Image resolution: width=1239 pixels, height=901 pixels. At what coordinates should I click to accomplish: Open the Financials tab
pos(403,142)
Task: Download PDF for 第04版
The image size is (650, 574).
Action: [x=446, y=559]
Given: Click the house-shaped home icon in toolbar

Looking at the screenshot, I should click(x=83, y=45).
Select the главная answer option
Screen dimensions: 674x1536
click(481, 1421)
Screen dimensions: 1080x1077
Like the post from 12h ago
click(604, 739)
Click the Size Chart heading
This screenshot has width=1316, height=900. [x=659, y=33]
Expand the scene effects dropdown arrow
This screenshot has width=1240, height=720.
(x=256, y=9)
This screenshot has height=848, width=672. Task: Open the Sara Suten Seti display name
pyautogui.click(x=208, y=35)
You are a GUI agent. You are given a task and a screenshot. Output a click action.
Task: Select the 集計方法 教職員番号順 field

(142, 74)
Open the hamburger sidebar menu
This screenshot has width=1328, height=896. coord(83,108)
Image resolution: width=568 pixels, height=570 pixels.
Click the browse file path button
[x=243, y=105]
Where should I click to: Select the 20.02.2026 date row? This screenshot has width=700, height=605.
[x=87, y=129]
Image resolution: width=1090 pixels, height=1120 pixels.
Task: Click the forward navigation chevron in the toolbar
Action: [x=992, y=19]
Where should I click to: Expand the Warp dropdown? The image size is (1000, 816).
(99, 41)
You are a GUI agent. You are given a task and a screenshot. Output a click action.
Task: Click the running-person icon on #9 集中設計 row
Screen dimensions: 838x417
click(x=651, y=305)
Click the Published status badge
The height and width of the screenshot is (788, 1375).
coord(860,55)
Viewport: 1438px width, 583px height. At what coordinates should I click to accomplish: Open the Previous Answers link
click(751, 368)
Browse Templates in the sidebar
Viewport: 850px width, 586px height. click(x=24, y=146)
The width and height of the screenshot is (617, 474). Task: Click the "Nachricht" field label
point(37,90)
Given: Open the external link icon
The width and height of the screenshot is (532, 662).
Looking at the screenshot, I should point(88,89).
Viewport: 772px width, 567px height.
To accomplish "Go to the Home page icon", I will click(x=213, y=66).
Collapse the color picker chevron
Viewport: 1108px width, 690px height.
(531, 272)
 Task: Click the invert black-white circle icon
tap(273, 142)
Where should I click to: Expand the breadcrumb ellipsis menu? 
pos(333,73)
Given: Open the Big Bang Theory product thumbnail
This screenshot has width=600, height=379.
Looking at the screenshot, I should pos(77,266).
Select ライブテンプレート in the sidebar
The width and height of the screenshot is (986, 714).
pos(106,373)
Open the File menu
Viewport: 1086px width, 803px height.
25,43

════

- [Work required]: For this exercise, please output exactly the lines above starting at the line with "Where should I click to: Select" and ending at the line with "Given: Open the external link icon", ends included.

- [Exercise response]:
Where should I click to: Select the 20.02.2026 date row? This screenshot has width=700, height=605.
[x=87, y=129]
Image resolution: width=1090 pixels, height=1120 pixels.
Task: Click the forward navigation chevron in the toolbar
Action: [x=992, y=19]
Where should I click to: Expand the Warp dropdown? The image size is (1000, 816).
(99, 41)
You are a GUI agent. You are given a task and a screenshot. Output a click action.
Task: Click the running-person icon on #9 集中設計 row
Screen dimensions: 838x417
click(x=651, y=305)
Click the Published status badge
The height and width of the screenshot is (788, 1375).
coord(860,55)
Viewport: 1438px width, 583px height. At what coordinates should I click to accomplish: Open the Previous Answers link
click(751, 368)
Browse Templates in the sidebar
Viewport: 850px width, 586px height. click(x=24, y=146)
The width and height of the screenshot is (617, 474). Task: Click the "Nachricht" field label
point(37,90)
Given: Open the external link icon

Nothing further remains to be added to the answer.